None of that matters!

Whether we like a headline or creative concept or page design doesn’t matter at all. ………………Unless we’re the ones doing the buying.

All that matters is whether customers are compelled to sign up, buy or otherwise execute on the task we want them to. Sure, before a customer sees something, it has to go through this huge, lengthy vetting process – this insane creative feedback loop – or it would never make it to a customer-facing space to begin with. Gotcha. And, no, I’m not raging against the machine of creative feedback (although…). I’m raging against the type of feedback.

Critical feedback that shows an awareness of a) the customer, b) the data, and c) knowing that you don’t have a clue what’ll work—— that’s all great feedback. Happy to hear it! Happy to give it!

Just don’t say that you do or don’t like it.

(Yes, “I don’t like it” is just as bad. No, wait, it’s worse ‘cos it’s mean, too.)

If you agree not to say it, I’ll agree not to say it or get mad when you don’t say it. Okay?

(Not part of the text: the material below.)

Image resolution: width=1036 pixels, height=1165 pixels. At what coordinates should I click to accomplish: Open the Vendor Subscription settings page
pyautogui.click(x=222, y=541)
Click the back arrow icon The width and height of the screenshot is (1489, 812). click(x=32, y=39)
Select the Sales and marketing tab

False Consensus Effect: Proof That I’m Not Just an Angry Copywriter
Okay, so, to my extreme delight, there’s this wonderful psychology principle / theory called False Consensus Effect that basically means this:

You think everyone thinks the way you do.
And you’re wrong.

You can read more about False Consensus Effect here on PsyBlog – and you can check out all the other great psych-stuff while there.

With that effect in mind, you can begin to see why “I like it” is no good and what the assumptions are behind such a statement that make it no good.

Of course, there are 2 possible assumptions whenever a client says “I like it”:

  1. The client thinks everyone else will agree with him/her
  2. The client thinks they’re paying for you to be their hired hands (because their hands are busy writing your cheque) and so all that matters is their opinion

Let’s throw the second one out the window ‘cos those guys are just plain douche-bags. (See? Angry copywriter.)

If we focus on the first assumption, we can see why “I like it” is bad: you think everyone thinks the way you do, but you’re wrong. So stop it.

So What Should You Do or Say Instead of “I Like” or “I Don’t Like”?
Feel free to introduce your feedback with your personal opinions and preferences. Sure – let’s talk about your feelings. Great.

Once that’s out of the way, though, let’s get down to business – the money-making side of business. You hired a writer, designer, consultant, agency or whatever to help you do something that will bring you more money… so we have to look at a headline, concept or page through green-tinted glasses.

When giving feedback, speak about what we all know and/or are hypothesizing about your customers, your site visitors, your identified challenges — the reason we’re all in the room.

That kind of feedback is SUPER helpful.

If you tell me, “Joanna, this headline is all about downloading ringtones when we know that 65% of our visitors come to our site to download podcasts”, great! That’s the kind of feedback I need. Now we can talk critically about the copy. And, trust me, your designers and developers want the same kind of feedback! (If they don’t, um, they’re probably not really inspired, engaged or experienced.)

Finally, to end this rant, if it really comes down to 2 or 3 options, you can’t make a decision on which concept, headline or page to go with, and “like” factors in – but everything else is the same – then you can see which variation your customers/visitors like.

How? Why, by A/B testing of course! Test the 2 headlines, 2 concepts, or 2 pages, and let visitors vote with their credit cards or email addy.

Cool? We’re okay?

Just don’t say you like or don’t like copy, and we’ll all get along great.

I feel a lot better now. Just had to get it off my chest.

Next rant? Peer reviews in Fortune 500s. My blood is already starting to boil.